La idea detrás de los sistemas infrarrojos modulares
La mayoría de los calentadores utilizan películas o bobinas que están integradas directamente en el dispositivo. Si uno de esos componentes falla, todo el aparato queda inservible.
Nosotros optamos por un sistema infrarrojo modular. Piénselo como un sistema de ranuras: cada elemento calefactor tiene su propio lugar y un conector estándar. Así, si un tubo se daña después de cinco años de uso intenso, no es necesario usar herramientas pesadas. Solo basta con sacar el módulo dañado e insertar uno nuevo. Tan simple como eso.
Hacer que el mantenimiento sea sencillo
Diseñamos este producto pensando en el problema de los fallos después de cinco años de uso.

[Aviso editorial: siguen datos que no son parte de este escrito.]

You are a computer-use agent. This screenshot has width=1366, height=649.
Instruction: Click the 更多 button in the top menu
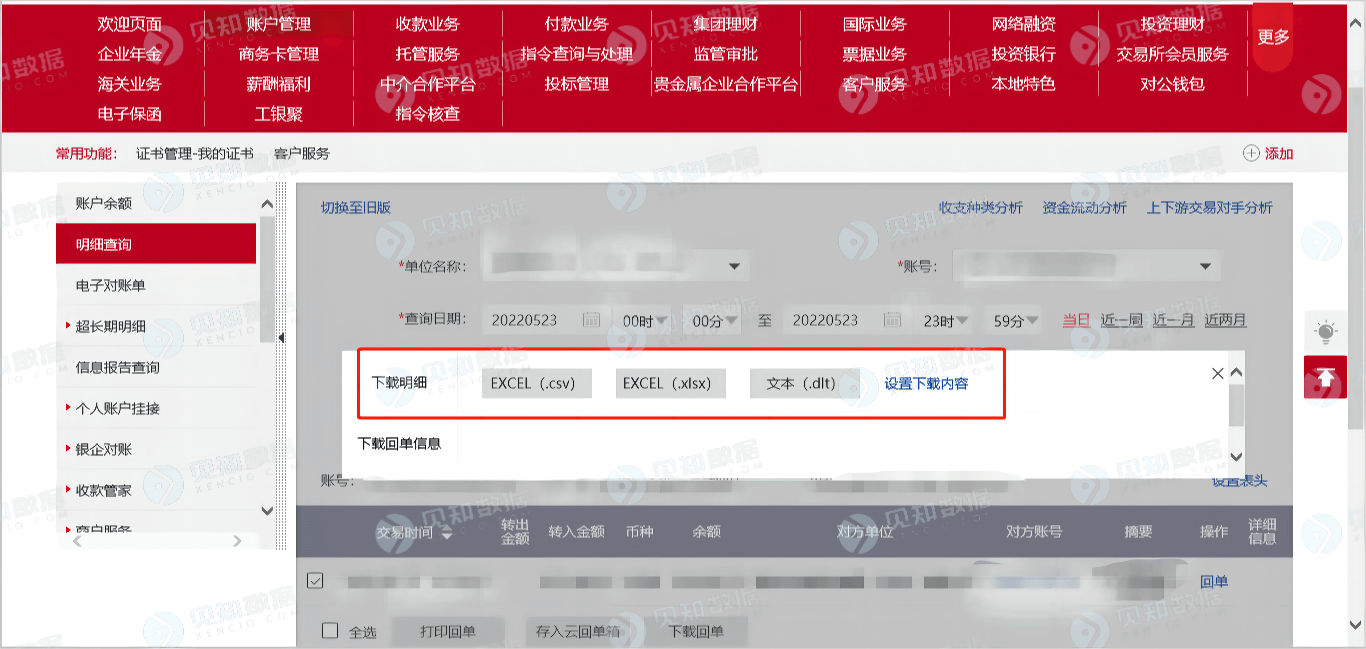click(x=1273, y=36)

Nuestros marcos permiten que el técnico acceda a los tubos calefactores sin tener que manipular el pegamento del espejo ni los cables de alimentación. Solo hay que desconectar el módulo, cambiar el tubo y listo. Sin necesidad de adhesivos sofisticados ni desmontajes complejos; simplemente se sustituye el componente en el sitio.
Las desventajas (porque nada es perfecto)
Los sistemas infrarrojos son rápidos… realmente rápidos. El espejo se desempaña en segundos.
Pero aquí está el problema: el calor generado por los infrarrojos puede crear puntos calientes si el módulo está demasiado cerca del cristal. Por eso es tan importante ajustar correctamente la distancia entre el módulo y el cristal. De esta manera, el calor se distribuye de manera uniforme, evitando así que el cristal se agriete debido a las tensiones térmicas.
Ocupa un poco más de espacio que las alternativas más económicas, pero vale la pena. Especialmente en aplicaciones comerciales, donde pagarle a un profesional para que demonte el espejo durante horas cuesta mucho más que el precio del propio equipo.